- _Required actions_:
**a.** According to the passage on orofacial clefting, what dose of folate supplement is recommended with maternal anti-epileptic medication?
**b.** Reproduce verbatim the portion of the passage on orofacial clefting that starts at the words "Recurrence risks and" and stops after the words "a poor outlook.".

- _Passage provided_:
Recurrence risks and reproductive options

A confirmed genetic diagnosis allows accurate prediction of recurrence risks. When a genetic diagnosis is made, it is important to establish the inheritance pattern in the family by offering parental testing for the variant identified. For those couples with an increased risk of having another affected child, prenatal testing may be offered. A termination of pregnancy may be considered for those disorders with a poor outlook.

Pre-implantation genetic testing for monogenic disorders is also available as a tool to avoid an affected pregnancy. By this procedure, following in vitro fertilisation, only selected embryos that do not carry the familial genetic change are implanted in the uterus. This testing is available in the NHS for couples who do not have a previous healthy child but can be accessed privately by other couples.

For genetic forms of non-syndromic clefting, the penetrance of the disease is reduced. It may therefore appear to skip a generation or more in some families. Although most genetic non-syndromic clefting is inherited in an autosomal dominant manner (that is, 50% risk of inheriting the genetic change), the actual chance of developing a cleft is much smaller. Prenatal genetic testing for non-syndromic forms is not recommended as the reduced penetrance makes it difficult to predict the outcome. Additionally, an isolated OFC does not meet the criteria for legal termination of pregnancy.

The recurrence risks for syndromic disorders depends on the inheritance pattern. For non-syndromic disorders, empiric risks may range from 2-10% based on the relationship to the index case and whether the cleft is unilateral or bilateral.29

Preventative measures

Antenatal folic acid supplements have received much attention in the prevention of clefts.25In those with a genetic form of cleft, there is no evidence to indicate that these will alter the course of disease; monogenic causes of clefting are rarely linked to the folate metabolism pathway. In the isolated, non-genetic forms with a multifactorial aetiology, intake of normal dose folic acid (400 micrograms/day) may be protective. In fact, high dose folate supplements (5 mgs/day) are recommended with maternal anti-epileptic medication. It is preferrable to take the supplement from about six weeks pre-conception and at least through the first trimester. Avoidance of alcohol, smoking, recreational drugs and drugs with teratogenic effects is also recommended.

Conclusion

Although current genetic testing strategy is extremely sophisticated and has substantially reduced the length of the diagnostic journey for patients with orofacial clefting, many cases still remain unsolved. This is mainly due to our current limited scientific knowledge of the function of our genome. Cleft syndromes fall under the rare diseases and ultra-rare diseases category and many of these may be caused by novel genes not as yet described to cause human disease. Another reason for failing to reach a diagnosis, despite sequencing the whole genome, is the possibility of rarer mechanisms of disruption of the gene structure or function, for example, rearrangements or methylation abnormalities,30 which need special analytical methods that are not inbuilt into the bioinformatics pipelines as of yet.31

As the healthcare system focuses increasingly on personalised and precision medicine, it will become more important to decipher the genetic causes of clefting. In the future, it could be anticipated that the individualised therapy for patients will be dependent on the genetic basis of their disease. There is already progress being made in terms of clinical trials for genetic therapies, repurposing of drugs, and small molecule therapy for some rare diseases. Data from large cohorts of OFC patients, such as that in the Cleft Collective Study (http://www.bristol.ac.uk/dental/cleft-collective/about/), should be interrogated further for genomic targets.

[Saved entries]
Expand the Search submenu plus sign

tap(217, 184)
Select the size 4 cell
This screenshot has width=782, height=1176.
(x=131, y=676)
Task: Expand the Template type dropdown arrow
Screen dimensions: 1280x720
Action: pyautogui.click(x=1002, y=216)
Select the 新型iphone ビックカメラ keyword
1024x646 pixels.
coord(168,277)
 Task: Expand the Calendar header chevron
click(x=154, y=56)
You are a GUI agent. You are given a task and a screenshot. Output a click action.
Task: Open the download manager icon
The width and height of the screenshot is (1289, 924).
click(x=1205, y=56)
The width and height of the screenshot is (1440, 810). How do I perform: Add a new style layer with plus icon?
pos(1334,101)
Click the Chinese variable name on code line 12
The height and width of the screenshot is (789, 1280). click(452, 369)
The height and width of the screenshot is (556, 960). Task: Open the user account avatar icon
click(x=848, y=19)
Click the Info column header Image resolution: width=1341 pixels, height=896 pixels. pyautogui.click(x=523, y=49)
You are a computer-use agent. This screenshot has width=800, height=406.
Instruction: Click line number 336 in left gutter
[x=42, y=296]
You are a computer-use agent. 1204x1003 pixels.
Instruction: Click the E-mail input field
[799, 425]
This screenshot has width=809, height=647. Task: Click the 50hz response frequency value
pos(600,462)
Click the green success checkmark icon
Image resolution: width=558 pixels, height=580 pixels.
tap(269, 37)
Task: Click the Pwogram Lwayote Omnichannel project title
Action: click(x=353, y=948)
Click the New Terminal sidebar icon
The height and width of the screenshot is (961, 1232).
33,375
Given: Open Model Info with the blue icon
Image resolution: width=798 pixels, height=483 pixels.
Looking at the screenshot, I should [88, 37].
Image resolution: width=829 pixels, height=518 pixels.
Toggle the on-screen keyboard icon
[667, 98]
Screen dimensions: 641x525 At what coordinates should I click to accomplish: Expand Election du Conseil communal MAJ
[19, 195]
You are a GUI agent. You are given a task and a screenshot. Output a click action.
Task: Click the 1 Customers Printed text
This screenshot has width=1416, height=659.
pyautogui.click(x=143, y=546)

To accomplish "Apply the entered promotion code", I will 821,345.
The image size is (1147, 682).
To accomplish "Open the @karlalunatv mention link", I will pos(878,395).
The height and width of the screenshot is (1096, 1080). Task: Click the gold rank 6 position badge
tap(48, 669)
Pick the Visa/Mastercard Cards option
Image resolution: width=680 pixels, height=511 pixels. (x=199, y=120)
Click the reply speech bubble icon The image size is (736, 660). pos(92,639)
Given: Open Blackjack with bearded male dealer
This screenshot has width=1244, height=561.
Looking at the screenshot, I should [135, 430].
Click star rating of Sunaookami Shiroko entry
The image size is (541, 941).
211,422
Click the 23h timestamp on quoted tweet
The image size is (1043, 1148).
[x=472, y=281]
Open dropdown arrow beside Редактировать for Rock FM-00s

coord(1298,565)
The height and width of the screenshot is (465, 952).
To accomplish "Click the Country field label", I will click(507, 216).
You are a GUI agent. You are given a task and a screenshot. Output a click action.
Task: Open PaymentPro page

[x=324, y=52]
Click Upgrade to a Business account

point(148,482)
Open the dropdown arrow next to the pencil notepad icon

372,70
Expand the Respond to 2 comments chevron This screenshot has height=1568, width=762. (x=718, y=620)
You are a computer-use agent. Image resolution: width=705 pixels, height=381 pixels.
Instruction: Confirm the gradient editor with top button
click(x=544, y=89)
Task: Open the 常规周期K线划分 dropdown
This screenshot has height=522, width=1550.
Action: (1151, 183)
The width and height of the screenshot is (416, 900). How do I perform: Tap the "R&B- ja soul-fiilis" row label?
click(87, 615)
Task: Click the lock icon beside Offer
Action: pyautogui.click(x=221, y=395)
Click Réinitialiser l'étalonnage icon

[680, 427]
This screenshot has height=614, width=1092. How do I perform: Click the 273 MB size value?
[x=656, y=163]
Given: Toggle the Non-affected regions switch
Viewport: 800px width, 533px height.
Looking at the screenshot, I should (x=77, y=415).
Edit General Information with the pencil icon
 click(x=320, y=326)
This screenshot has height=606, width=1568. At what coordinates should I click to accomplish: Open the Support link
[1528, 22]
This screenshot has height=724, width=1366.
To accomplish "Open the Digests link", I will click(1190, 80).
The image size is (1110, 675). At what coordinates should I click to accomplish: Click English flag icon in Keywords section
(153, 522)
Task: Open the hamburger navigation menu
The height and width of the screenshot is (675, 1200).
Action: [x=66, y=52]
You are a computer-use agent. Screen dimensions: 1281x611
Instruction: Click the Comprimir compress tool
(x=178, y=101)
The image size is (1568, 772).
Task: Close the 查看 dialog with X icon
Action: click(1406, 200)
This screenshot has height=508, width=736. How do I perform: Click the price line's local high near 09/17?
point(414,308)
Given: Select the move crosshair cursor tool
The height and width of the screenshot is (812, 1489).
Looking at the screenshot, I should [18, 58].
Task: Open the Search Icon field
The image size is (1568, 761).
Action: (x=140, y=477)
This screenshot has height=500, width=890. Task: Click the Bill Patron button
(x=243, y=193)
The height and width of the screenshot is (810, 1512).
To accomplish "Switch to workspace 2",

- _Solved problems_:
**a.** High-dose folate supplements of 5 mgs/day.

**b.**
Recurrence risks and reproductive options

A confirmed genetic diagnosis allows accurate prediction of recurrence risks. When a genetic diagnosis is made, it is important to establish the inheritance pattern in the family by offering parental testing for the variant identified. For those couples with an increased risk of having another affected child, prenatal testing may be offered. A termination of pregnancy may be considered for those disorders with a poor outlook.